A summary of how this year's Budget will affect the Farming & Rural Business Community.
- A budget delivered in the midst of a global pandemic following a year of measures pumping money into the taxpayers’ hands amid the expectation of tax rises as the Chancellor struggles to balance the books
- A budget anticipated with trepidation following the IHT and CGT recommendations of the Office of Simplification and the major recommendations to reform IHT put forward in the All-Party Parliamentary Group at the end of January
- A budget which saw farmers rushing to pass land down generations or into trust in advance of feared changes to CGT and IHT
- A budget which seeks to stimulate economic recovery with:
- A temporary 130% super-deduction for capital allowances for qualifying expenditure in the period from 1 April 2021 to 31 March 2023 but:
> Only for farmers trading through a company
> To encourage capital investment and match the deduction that large companies will receive when corporation taxes are hiked to 25% in 2023?

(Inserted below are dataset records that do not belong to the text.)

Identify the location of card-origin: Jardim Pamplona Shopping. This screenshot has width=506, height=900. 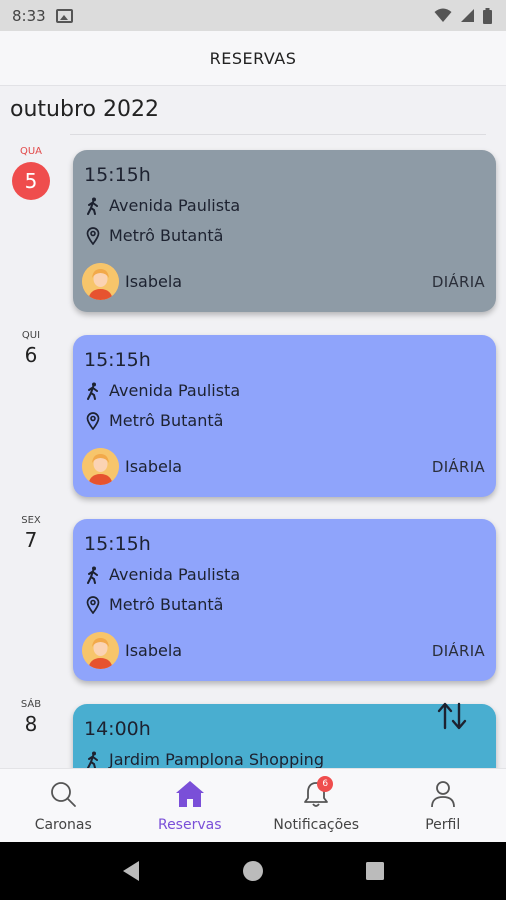
(284, 760).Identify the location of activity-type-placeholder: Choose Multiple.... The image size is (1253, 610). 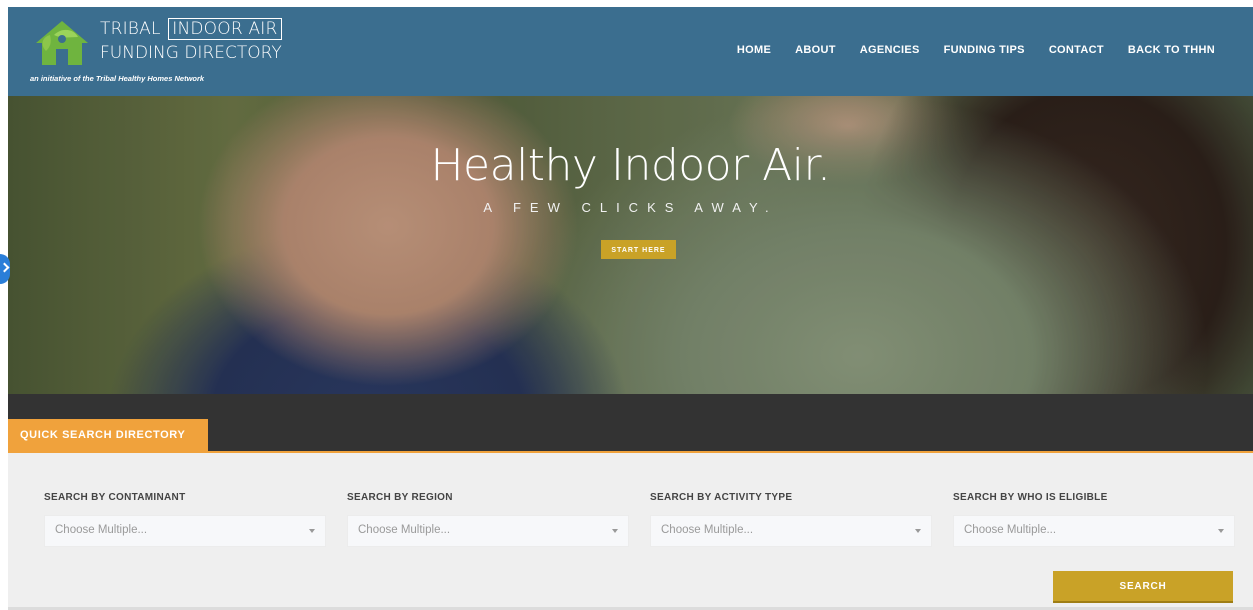
(708, 530).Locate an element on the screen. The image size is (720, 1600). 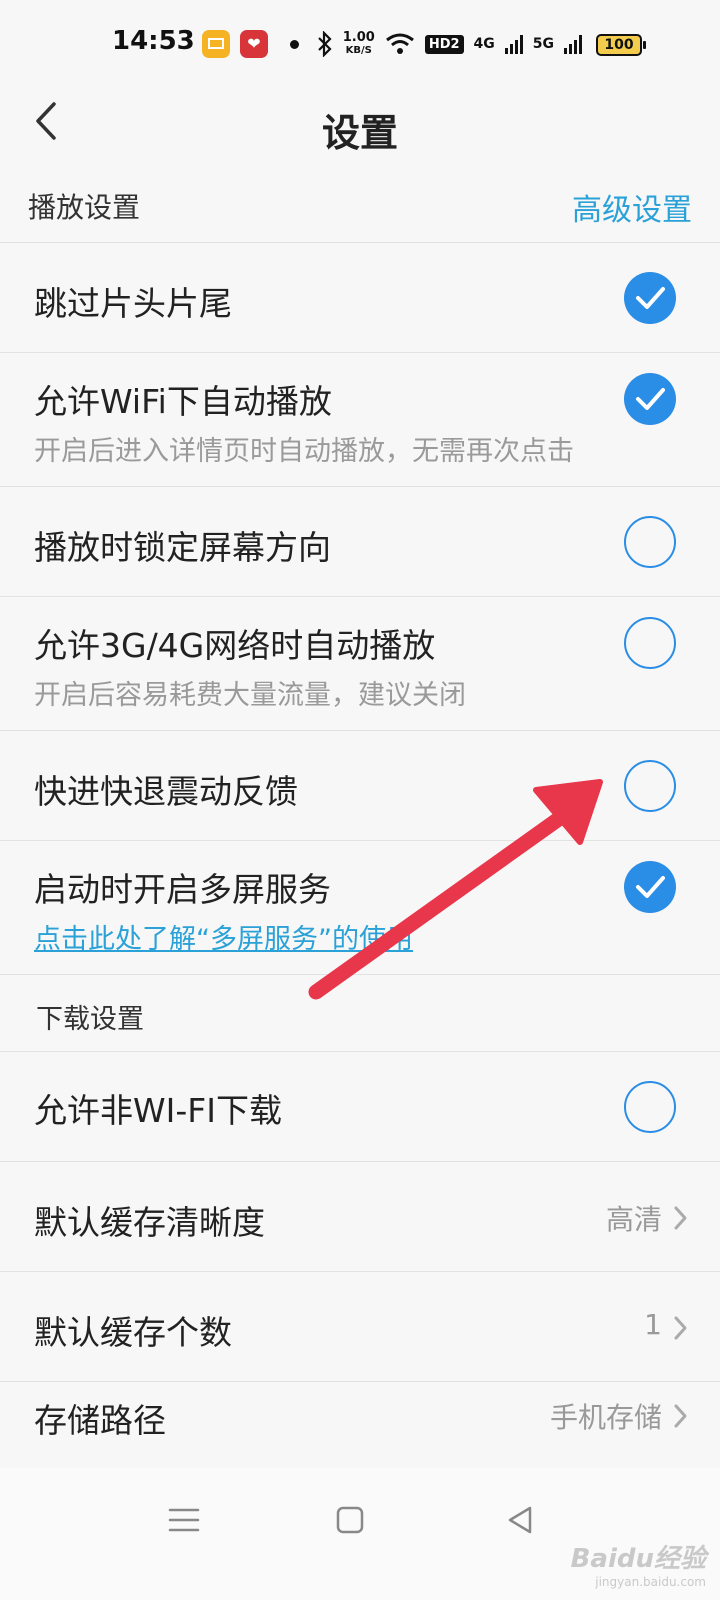
setting-label: 允许WiFi下自动播放 is located at coordinates (183, 402).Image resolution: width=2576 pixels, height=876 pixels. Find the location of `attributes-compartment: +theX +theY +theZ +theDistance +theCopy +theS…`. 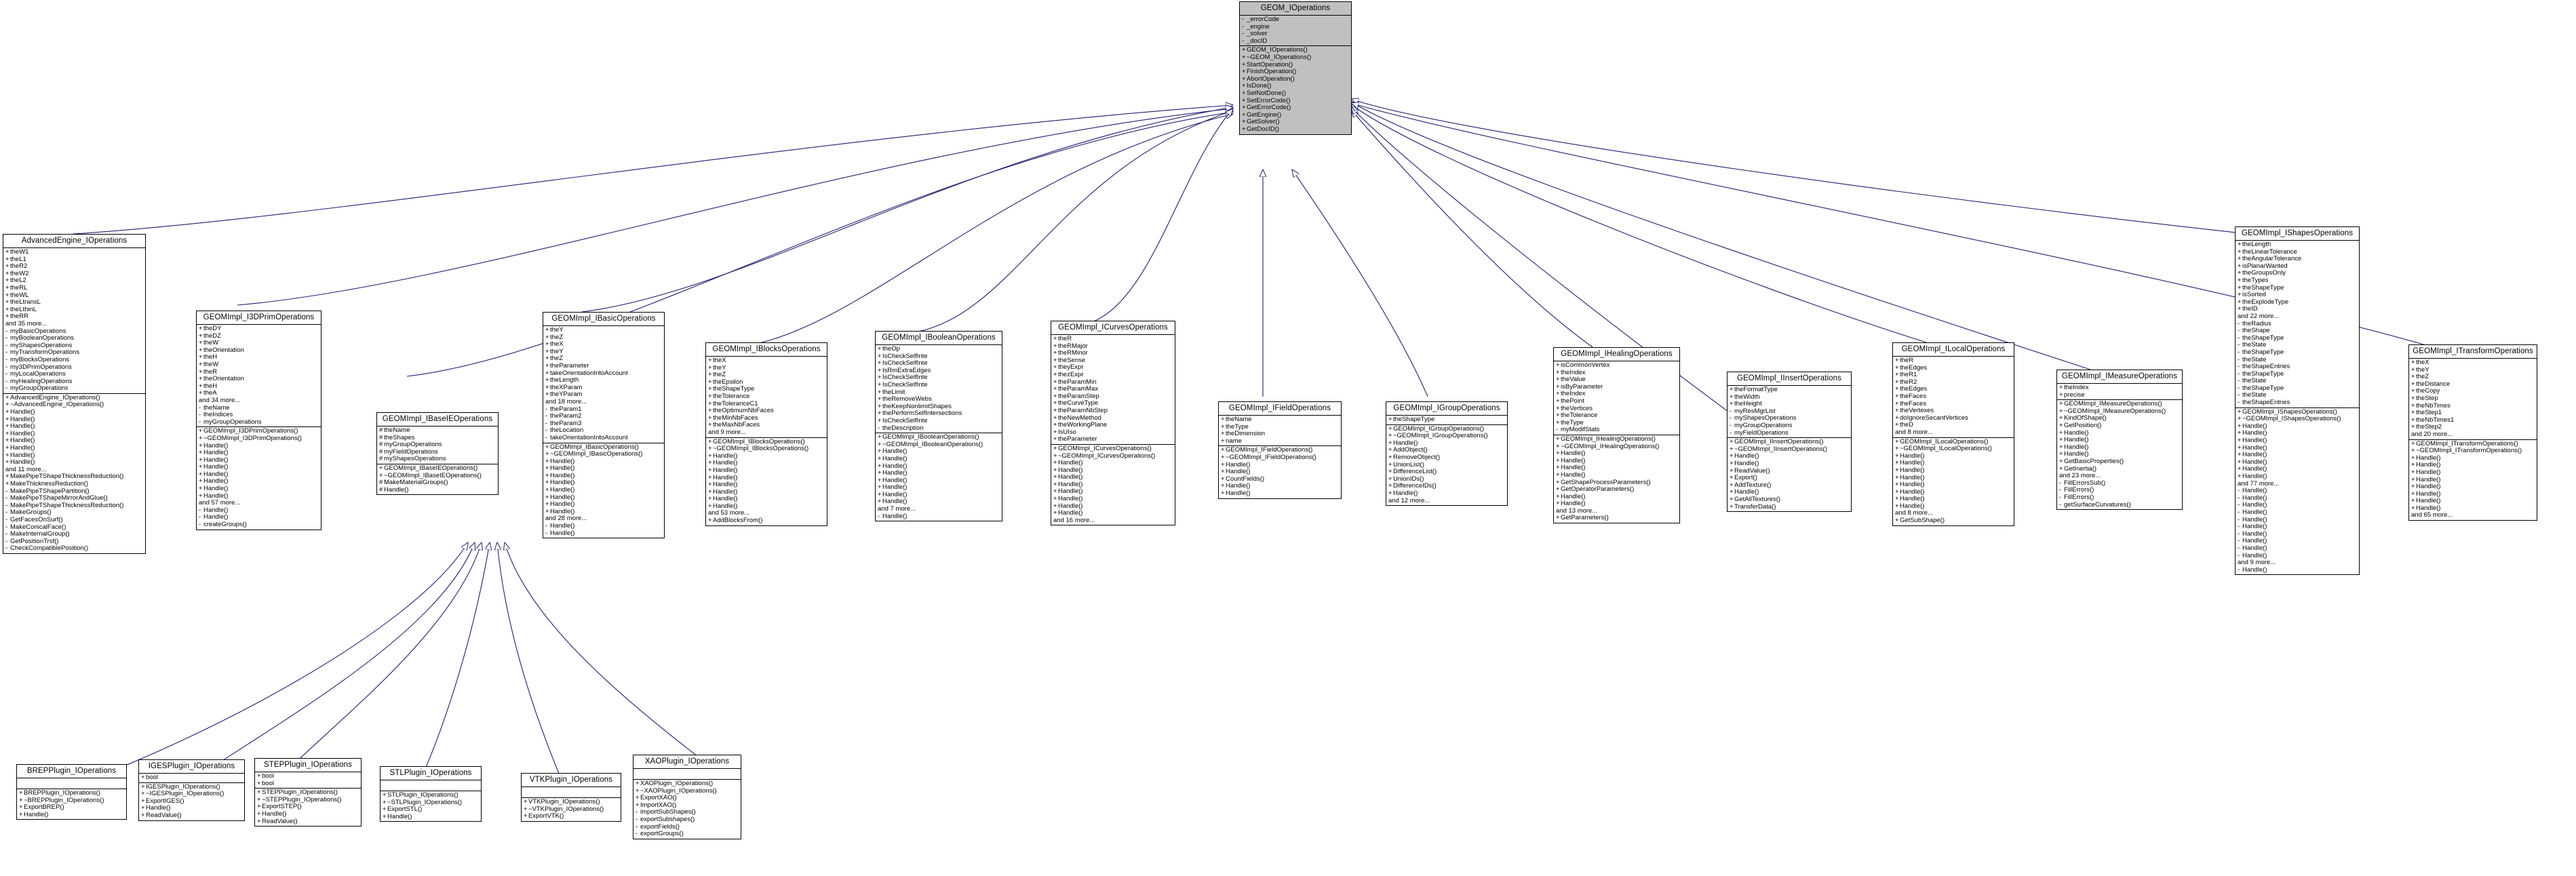

attributes-compartment: +theX +theY +theZ +theDistance +theCopy +theS… is located at coordinates (2473, 400).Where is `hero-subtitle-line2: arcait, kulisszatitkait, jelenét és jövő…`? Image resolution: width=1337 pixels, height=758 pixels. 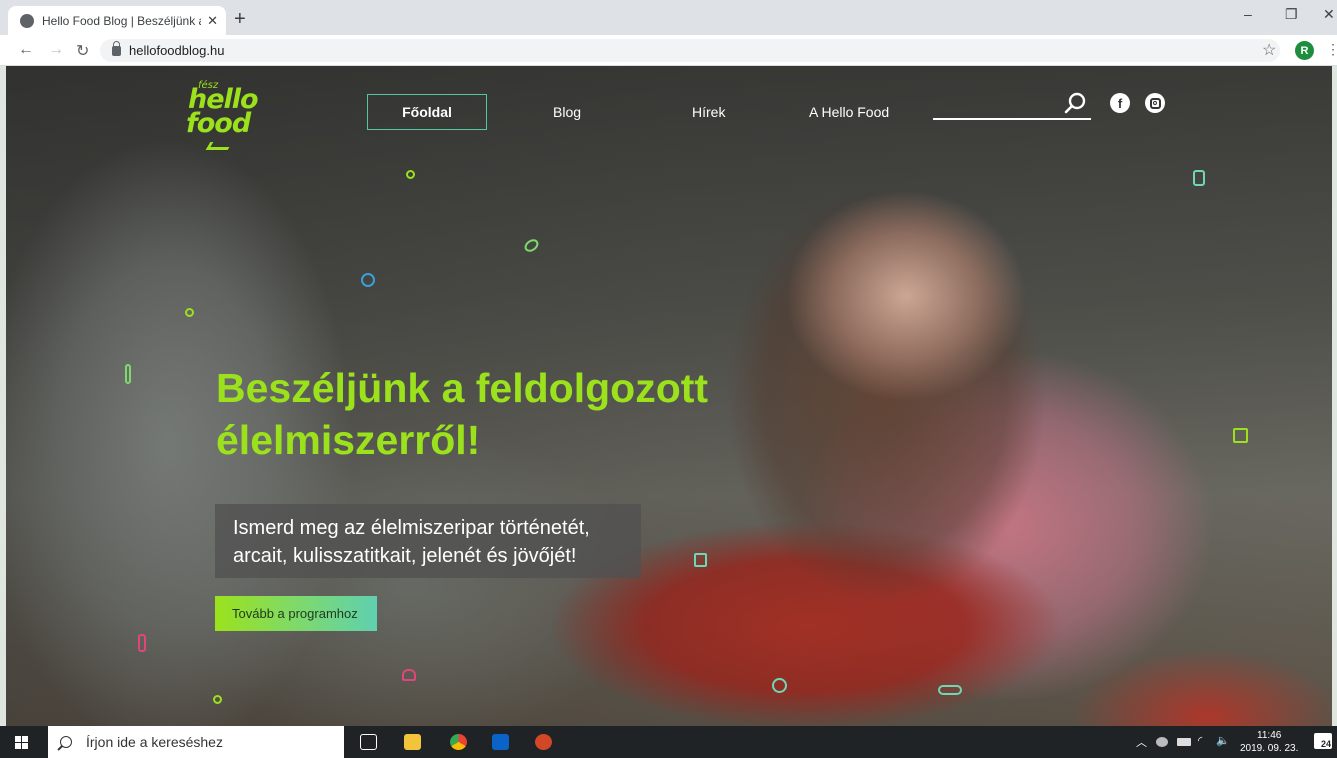
hero-subtitle-line2: arcait, kulisszatitkait, jelenét és jövő… is located at coordinates (405, 556).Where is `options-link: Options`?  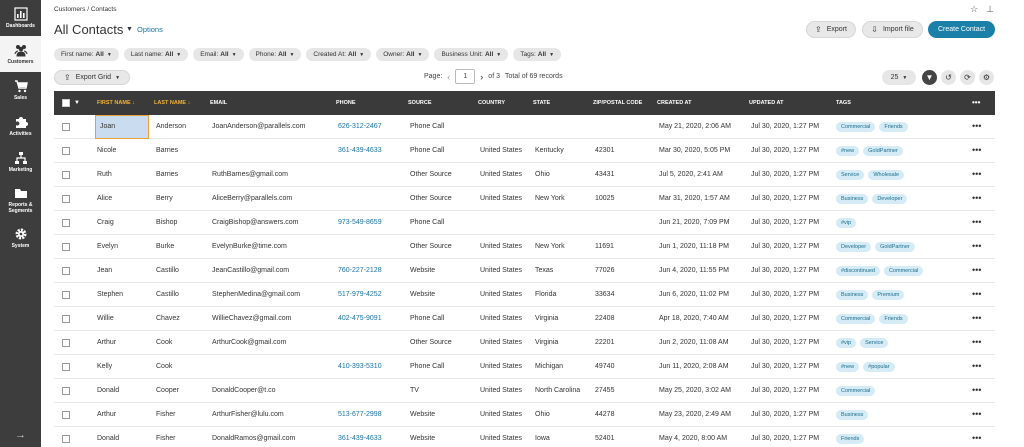 options-link: Options is located at coordinates (150, 30).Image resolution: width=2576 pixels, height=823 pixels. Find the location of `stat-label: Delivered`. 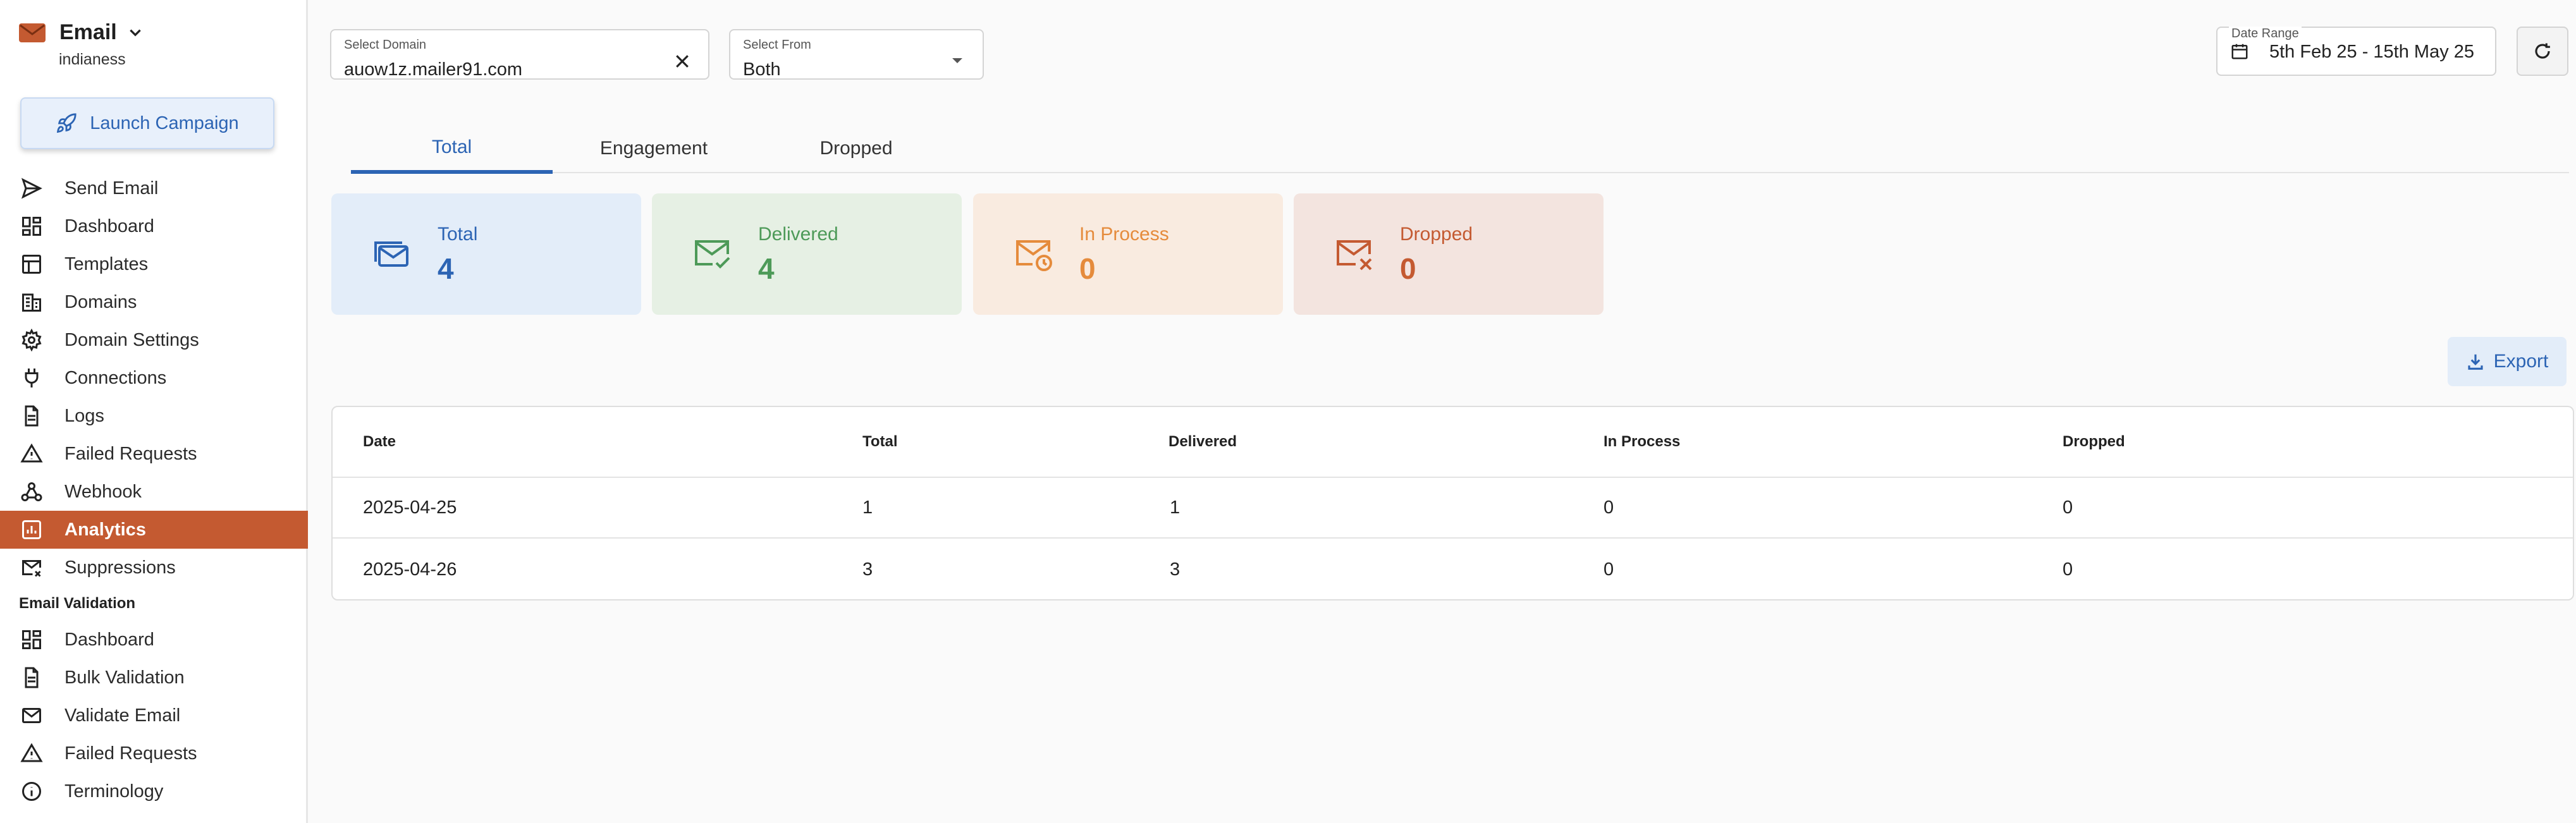

stat-label: Delivered is located at coordinates (798, 234).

> Only for expenditure on plant and machinery which is new and unused
> The balancing charge on a sale before 1 April 2023 is multiplied by 1.3
- A temporary extension to loss relief with businesses (incorporated and unincorporated) able to carry losses for 1 April 2020 to 31 March 2022 (6 April 2020 to 5 April 2022 for unincorporated businesses) back three years. Not as generous as it appears on first sight:
> Losses are carried back against the later years first
> There is an annual cap of £2m on the losses that can be carried back and set against the profits of earlier two years and, for income tax, the carried back losses can only be used against profits of the same trade.
> The annual cap is apportioned between the companies in the same group
> And the impact to farmers averaging claims????
- An extension of 12 months to the temporary increase in the annual investment allowance to £1,000,000 so this continues to 31 December 2021
- An extension of the SDLT exemption on residential property to 30 September 2021 but only on the first £250,000 of consideration from 1 July 2021 and remember the 3% rate for additional properties still applies
- An extension of the temporary 5% reduced rate for hospitality and tourism sectors to 30 September 2021 and then a temporary rate of 12.5% to31 March 2022 but watch the tax point when arriving at the rate to charge
- A budget hinting of tax rises to come with the freezing of allowances left right and centre and the announcement of an increase in the main rate of corporation tax to 25% from 1 April 2023?